§ TASK TO COMPLETE: If a line in the listing below contains "Activity", return that line.

-- -- --

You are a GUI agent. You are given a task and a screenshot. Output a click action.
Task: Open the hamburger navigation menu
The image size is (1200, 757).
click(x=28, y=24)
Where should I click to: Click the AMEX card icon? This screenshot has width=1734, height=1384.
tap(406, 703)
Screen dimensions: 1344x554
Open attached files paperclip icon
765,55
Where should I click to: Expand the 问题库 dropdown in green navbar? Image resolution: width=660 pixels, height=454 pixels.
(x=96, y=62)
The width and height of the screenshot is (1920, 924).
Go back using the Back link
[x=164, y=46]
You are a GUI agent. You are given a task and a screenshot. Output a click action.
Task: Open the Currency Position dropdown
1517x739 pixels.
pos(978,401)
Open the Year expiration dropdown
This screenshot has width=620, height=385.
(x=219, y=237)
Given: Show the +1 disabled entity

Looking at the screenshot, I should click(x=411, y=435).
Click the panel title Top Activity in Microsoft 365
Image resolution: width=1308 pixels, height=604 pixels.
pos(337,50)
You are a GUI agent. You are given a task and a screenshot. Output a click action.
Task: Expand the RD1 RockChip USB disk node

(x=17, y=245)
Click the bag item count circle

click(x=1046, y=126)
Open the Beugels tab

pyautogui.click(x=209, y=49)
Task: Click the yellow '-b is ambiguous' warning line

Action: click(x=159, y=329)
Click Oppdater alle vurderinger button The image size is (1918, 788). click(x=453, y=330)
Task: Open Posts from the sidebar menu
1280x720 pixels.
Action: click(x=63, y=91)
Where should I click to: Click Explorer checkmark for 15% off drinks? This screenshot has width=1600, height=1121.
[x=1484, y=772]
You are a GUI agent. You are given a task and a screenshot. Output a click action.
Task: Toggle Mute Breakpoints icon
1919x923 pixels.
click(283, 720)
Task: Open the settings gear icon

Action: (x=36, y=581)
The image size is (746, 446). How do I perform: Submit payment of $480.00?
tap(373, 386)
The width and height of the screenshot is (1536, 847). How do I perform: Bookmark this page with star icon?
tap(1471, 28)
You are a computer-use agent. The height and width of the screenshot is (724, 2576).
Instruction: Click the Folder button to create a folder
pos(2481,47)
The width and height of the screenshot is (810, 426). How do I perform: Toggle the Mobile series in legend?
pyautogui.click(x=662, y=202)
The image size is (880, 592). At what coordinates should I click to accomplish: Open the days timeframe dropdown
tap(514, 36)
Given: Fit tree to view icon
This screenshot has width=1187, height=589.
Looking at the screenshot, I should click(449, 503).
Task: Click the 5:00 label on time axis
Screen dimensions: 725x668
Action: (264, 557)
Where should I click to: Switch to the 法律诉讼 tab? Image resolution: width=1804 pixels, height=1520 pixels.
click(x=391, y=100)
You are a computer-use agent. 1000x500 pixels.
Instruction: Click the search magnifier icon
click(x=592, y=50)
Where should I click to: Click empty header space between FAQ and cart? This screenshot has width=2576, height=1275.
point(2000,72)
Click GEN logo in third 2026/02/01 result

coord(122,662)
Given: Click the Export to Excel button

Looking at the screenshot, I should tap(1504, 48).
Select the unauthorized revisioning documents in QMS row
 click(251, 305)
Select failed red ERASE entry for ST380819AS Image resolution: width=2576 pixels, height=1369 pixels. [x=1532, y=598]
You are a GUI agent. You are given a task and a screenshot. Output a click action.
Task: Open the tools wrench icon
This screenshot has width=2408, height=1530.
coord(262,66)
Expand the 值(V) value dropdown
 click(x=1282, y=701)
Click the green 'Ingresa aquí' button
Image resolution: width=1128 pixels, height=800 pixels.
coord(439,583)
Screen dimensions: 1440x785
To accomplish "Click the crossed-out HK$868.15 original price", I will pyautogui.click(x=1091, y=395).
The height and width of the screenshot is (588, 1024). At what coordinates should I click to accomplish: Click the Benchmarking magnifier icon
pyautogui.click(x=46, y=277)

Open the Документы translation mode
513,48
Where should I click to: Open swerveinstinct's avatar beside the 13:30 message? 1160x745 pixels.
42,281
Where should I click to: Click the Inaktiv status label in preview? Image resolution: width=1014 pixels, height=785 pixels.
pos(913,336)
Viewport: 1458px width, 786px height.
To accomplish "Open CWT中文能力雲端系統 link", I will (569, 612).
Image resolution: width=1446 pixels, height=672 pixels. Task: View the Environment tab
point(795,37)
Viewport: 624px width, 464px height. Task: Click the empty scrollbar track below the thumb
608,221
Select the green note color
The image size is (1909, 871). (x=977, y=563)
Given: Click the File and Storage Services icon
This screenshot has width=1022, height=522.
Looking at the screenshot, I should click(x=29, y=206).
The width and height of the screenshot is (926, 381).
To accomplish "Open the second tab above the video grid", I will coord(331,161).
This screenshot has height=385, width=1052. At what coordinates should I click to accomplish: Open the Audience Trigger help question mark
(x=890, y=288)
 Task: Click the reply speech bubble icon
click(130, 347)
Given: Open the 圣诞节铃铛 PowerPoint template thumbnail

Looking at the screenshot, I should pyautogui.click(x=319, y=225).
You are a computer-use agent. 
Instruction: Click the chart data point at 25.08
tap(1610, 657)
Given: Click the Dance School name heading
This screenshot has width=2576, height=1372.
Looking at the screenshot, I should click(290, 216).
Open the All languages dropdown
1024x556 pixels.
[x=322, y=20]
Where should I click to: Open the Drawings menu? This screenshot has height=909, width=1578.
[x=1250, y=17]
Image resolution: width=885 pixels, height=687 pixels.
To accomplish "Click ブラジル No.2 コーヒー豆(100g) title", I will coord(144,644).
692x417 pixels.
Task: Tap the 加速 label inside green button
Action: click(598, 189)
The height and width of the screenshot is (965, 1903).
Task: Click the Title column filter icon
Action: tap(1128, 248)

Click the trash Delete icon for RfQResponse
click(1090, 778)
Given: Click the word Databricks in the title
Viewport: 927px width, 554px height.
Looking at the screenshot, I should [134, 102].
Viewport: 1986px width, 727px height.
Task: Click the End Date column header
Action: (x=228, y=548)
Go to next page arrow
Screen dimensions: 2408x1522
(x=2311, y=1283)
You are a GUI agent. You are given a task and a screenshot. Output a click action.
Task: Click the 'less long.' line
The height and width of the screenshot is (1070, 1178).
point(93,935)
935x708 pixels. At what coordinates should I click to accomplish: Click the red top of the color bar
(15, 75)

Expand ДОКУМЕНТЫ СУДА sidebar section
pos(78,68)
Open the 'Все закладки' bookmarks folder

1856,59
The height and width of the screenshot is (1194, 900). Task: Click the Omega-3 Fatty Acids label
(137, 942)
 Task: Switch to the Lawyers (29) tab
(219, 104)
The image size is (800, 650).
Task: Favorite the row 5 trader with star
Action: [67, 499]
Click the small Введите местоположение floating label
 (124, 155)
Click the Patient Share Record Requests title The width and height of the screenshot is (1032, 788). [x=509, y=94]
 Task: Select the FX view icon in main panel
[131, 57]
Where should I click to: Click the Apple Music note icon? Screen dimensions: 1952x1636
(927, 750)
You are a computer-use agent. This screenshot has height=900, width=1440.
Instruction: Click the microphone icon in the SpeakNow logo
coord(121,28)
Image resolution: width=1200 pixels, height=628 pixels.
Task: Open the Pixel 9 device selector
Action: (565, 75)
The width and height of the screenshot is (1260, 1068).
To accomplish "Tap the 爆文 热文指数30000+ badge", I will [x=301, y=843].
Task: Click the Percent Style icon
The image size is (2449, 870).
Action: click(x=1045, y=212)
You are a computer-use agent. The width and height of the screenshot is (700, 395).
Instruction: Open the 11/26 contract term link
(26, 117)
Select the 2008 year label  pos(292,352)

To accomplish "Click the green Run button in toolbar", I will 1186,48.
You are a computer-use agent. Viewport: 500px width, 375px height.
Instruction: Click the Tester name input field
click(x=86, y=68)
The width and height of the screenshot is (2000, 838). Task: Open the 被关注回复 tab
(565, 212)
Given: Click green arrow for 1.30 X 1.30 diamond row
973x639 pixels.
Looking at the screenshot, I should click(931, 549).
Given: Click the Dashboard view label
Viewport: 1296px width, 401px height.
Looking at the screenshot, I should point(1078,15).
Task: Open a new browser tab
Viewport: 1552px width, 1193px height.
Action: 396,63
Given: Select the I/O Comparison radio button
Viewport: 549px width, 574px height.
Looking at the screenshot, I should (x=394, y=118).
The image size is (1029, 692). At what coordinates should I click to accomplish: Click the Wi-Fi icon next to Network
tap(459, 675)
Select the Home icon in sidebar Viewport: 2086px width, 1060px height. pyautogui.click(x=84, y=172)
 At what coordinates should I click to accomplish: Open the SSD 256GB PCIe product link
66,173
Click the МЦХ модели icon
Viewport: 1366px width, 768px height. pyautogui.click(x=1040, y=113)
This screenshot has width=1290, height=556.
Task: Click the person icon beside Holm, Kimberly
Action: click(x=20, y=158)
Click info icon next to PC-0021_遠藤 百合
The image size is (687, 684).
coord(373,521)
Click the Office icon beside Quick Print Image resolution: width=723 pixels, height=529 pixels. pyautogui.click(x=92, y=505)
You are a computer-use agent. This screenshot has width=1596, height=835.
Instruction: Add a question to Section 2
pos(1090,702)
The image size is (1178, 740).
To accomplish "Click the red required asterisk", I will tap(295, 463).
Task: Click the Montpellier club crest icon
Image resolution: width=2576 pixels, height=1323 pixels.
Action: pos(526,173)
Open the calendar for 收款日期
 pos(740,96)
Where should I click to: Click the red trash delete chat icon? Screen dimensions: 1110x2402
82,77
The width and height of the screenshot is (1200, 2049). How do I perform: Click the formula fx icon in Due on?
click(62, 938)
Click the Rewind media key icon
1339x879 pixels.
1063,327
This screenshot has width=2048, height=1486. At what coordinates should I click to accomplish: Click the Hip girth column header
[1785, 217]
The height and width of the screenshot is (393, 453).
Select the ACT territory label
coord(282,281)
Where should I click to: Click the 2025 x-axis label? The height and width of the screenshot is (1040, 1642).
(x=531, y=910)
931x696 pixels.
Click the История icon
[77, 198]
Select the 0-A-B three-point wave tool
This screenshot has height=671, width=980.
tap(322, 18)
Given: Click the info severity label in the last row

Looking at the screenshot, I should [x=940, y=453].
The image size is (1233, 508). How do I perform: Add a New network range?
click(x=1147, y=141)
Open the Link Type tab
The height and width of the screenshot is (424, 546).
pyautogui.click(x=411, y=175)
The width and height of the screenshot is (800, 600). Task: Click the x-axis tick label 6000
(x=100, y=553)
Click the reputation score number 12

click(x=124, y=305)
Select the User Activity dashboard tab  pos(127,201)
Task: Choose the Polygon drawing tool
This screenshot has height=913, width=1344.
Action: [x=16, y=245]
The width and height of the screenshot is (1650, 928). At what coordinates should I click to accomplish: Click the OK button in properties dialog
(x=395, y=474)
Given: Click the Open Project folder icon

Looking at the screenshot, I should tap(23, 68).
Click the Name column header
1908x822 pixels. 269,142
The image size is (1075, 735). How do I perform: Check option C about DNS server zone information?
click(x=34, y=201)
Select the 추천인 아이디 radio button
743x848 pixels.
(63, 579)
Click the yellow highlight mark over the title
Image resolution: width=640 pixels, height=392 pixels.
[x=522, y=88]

-- -- --

§ TASK ANSWER:
Click the panel title Top Activity in Microsoft 365
Select the User Activity dashboard tab  pos(127,201)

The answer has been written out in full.